Anyone who’s taken multiple intelligence tests knows dramatically the scores can vary. For example, we have commenters on this blog who claim as much as 2 standard deviation gaps (2 SD) between their SAT scores and their Wechsler scores. Imagine if two different stadiometers gave a 2 SD difference in height (that’s over 5 inches!) . Why is a level of imprecision that would never be tolerated in the hard sciences handwaved away in psychometrics, and what do we do to fix it?
At first glance IQ tests seem incredibly reliable as evidenced by the 0.98 reliability (standard error (SE) of 2 points) reported for the WAIS-IV. But how was this number arrived at? For most subtests, reliability was measured by randomly dividing the subtest in half (odd vs even items), taking the correlation between both halves, and then correcting the correlation for the full length of the subtest. Once they have the reliabilities for all the individual subtests, they then combine them into a composite reliability for the entire scale.

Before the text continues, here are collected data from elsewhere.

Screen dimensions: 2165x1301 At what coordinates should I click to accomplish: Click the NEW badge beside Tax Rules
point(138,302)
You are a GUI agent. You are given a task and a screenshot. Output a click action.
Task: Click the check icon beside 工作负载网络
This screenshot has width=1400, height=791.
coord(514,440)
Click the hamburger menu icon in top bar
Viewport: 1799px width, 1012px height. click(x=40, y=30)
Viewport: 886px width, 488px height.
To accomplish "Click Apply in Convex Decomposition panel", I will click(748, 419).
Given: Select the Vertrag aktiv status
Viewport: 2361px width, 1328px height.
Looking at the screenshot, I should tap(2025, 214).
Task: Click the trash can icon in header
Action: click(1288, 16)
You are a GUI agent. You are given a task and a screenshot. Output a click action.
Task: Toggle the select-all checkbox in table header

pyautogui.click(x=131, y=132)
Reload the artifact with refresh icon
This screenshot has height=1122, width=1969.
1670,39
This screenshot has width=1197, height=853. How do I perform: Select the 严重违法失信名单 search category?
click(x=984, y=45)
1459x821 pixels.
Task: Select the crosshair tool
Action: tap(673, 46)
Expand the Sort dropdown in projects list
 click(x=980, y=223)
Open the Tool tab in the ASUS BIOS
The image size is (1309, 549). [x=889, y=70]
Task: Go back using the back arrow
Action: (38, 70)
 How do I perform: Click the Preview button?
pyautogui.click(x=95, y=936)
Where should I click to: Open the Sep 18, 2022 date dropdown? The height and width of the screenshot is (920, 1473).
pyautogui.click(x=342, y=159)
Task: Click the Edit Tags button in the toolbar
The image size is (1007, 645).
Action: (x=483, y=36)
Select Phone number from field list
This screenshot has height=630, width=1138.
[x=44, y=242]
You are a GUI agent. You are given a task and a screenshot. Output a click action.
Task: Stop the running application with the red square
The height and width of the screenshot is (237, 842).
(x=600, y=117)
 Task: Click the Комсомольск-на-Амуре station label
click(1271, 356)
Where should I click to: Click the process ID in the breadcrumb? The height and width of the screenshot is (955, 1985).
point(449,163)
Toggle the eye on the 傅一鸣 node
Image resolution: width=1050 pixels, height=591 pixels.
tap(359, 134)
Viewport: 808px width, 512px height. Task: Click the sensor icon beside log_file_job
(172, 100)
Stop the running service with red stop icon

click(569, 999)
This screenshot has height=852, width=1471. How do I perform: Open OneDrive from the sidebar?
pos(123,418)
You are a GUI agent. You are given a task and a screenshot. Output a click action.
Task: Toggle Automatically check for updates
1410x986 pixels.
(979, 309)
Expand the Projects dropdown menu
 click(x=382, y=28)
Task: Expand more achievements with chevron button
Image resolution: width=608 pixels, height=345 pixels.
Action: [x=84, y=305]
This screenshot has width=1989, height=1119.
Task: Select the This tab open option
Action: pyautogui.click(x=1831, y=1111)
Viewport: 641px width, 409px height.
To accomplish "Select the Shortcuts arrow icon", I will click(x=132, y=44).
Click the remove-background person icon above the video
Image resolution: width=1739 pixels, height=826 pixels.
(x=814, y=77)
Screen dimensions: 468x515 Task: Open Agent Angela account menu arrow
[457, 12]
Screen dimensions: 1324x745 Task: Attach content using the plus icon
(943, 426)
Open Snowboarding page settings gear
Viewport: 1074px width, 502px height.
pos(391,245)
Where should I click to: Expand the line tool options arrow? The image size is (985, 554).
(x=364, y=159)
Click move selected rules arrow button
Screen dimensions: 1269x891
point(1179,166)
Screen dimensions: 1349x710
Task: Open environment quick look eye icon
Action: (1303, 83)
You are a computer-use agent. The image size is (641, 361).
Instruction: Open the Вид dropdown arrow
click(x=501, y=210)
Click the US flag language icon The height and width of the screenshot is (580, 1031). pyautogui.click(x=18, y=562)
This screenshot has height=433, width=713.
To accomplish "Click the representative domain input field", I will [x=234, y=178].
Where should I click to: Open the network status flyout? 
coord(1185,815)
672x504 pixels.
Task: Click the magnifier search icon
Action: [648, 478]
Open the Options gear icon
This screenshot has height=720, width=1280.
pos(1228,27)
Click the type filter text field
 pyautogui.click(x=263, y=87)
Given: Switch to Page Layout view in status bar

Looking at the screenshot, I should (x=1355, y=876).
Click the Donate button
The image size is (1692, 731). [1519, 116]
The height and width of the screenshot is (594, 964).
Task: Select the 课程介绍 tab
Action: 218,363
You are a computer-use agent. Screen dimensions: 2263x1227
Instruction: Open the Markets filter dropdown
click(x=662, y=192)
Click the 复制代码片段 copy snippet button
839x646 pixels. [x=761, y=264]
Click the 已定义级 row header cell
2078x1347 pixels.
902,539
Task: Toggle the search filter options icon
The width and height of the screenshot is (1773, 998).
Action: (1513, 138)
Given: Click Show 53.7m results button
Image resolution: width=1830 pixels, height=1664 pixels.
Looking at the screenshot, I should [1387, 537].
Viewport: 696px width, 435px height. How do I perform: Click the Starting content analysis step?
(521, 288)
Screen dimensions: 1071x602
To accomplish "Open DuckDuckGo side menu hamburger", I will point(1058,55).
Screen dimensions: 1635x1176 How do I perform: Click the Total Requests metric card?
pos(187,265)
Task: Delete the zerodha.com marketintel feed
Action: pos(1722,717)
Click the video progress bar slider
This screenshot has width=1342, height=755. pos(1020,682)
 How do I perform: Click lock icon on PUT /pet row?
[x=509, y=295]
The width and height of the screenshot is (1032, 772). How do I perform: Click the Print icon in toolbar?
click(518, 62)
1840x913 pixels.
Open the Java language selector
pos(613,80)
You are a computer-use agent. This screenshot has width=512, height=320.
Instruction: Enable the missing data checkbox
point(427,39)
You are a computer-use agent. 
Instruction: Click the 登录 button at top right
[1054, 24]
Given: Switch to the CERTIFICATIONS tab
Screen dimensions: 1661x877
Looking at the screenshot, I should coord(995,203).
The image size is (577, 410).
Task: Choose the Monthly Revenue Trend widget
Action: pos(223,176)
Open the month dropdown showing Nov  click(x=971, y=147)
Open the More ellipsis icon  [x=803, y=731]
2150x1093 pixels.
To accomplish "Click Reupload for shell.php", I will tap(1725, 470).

But if the subtest level reliability is calculated by randomly dividing the subtests items into odd or even numbered items, why not calculate the full-scale IQ reliability by dividing the subtests into odd or even numbered subtests? The WAIS-IV might be an extremely reliable measure of how smart you are on the abilities measured by the WAIS-IV, but are the abilities measured by the WAIS-IV a representative sample of all cognitive abilities?
Unlike the WAIS-IV, the original WAIS was arguably a pretty representative sample of human cognition. Although there was some selection bias for subtests that correlated well with other subtests, for the most part Wechsler just wanted a very diverse group of subtests that were easy to administer, fun to take, and provided clinical insights into how people think.
A psychotic mental defective obtained the following scores on the original WAIS (keep in mind that subtest scores have a mean of 10 and an SD of 3, unlike the verbal, performance and full-scale IQ’s that have a mean of 100 and an SD of 15)
|Full Scale IQ||67|
So using my favorite standard deviation calculator, we find this person has a mean subtest score of 4.64 with an SD of 2.54. Now because there are 11 subtests, we divide this SD by the square root of 11, which gives a standard error (SE) of 0.77. What that means is that assuming the 11 WAIS subtests are equivalent to a random sample of all cognitive abilities, then this person’s true average level of functioning has about a 2/3rd chance of falling anywhere from a scaled score of 3.87 and a scaled score of 5.41 (+/- 1 SE). For his age (17) on the original WAIS, this equates to a true IQ range of 61 to 72, implying an SE of 5.5! (more than twice as high as the SE claimed by the WAIS-IV based on a misleading definition of reliability)
We can arguably say with 95% certainty that if the WAIS included every cognitive ability possessed by the human brain, his full-scale IQ would be anywhere from 56 to 78 (+/- 1.96 SE). But that’s a bit like saying his height is anywhere from 5’2″ to 5’6″. Unless this person has an abnormal amount of subtest scatter, it may take an IQ test with over 60 subtests for IQ to have a meaningful reliability as high as height’s.